*** Opening Data supplied ***
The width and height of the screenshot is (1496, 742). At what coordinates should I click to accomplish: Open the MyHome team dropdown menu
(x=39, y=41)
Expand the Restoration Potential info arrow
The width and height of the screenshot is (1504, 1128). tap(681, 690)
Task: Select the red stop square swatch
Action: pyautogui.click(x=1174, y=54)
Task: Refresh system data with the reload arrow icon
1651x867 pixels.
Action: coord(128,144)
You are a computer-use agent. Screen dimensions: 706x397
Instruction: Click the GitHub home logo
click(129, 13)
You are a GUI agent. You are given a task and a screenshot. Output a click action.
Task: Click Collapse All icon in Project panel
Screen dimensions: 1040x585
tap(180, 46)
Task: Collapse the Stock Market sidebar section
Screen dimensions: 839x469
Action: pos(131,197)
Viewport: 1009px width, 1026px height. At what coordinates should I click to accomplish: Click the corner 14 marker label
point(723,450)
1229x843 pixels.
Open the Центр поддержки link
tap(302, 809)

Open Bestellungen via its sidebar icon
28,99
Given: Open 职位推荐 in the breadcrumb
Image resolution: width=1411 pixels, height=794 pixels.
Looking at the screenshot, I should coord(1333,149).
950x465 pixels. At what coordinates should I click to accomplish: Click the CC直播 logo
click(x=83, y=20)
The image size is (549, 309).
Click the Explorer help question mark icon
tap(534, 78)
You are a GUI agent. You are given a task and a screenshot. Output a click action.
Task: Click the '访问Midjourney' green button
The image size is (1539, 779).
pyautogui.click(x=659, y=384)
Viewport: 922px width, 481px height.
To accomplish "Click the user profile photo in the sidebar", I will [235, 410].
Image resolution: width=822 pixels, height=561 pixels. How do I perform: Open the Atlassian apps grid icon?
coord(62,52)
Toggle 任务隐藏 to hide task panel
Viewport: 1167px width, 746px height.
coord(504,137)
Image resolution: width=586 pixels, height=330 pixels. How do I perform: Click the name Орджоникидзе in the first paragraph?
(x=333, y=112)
*** Closing Data supplied ***
_Exercise_. Output the full listing above word for word.

_Response below_.
The width and height of the screenshot is (1496, 742). At what coordinates should I click to accomplish: Open the MyHome team dropdown menu
(x=39, y=41)
Expand the Restoration Potential info arrow
The width and height of the screenshot is (1504, 1128). tap(681, 690)
Task: Select the red stop square swatch
Action: pyautogui.click(x=1174, y=54)
Task: Refresh system data with the reload arrow icon
1651x867 pixels.
Action: coord(128,144)
You are a computer-use agent. Screen dimensions: 706x397
Instruction: Click the GitHub home logo
click(129, 13)
You are a GUI agent. You are given a task and a screenshot. Output a click action.
Task: Click Collapse All icon in Project panel
Screen dimensions: 1040x585
tap(180, 46)
Task: Collapse the Stock Market sidebar section
Screen dimensions: 839x469
Action: pos(131,197)
Viewport: 1009px width, 1026px height. At what coordinates should I click to accomplish: Click the corner 14 marker label
point(723,450)
1229x843 pixels.
Open the Центр поддержки link
tap(302, 809)

Open Bestellungen via its sidebar icon
28,99
Given: Open 职位推荐 in the breadcrumb
Image resolution: width=1411 pixels, height=794 pixels.
Looking at the screenshot, I should coord(1333,149).
950x465 pixels. At what coordinates should I click to accomplish: Click the CC直播 logo
click(x=83, y=20)
The image size is (549, 309).
Click the Explorer help question mark icon
tap(534, 78)
You are a GUI agent. You are given a task and a screenshot. Output a click action.
Task: Click the '访问Midjourney' green button
The image size is (1539, 779).
pyautogui.click(x=659, y=384)
Viewport: 922px width, 481px height.
To accomplish "Click the user profile photo in the sidebar", I will [235, 410].
Image resolution: width=822 pixels, height=561 pixels. How do I perform: Open the Atlassian apps grid icon?
coord(62,52)
Toggle 任务隐藏 to hide task panel
Viewport: 1167px width, 746px height.
coord(504,137)
Image resolution: width=586 pixels, height=330 pixels. How do I perform: Click the name Орджоникидзе in the first paragraph?
(x=333, y=112)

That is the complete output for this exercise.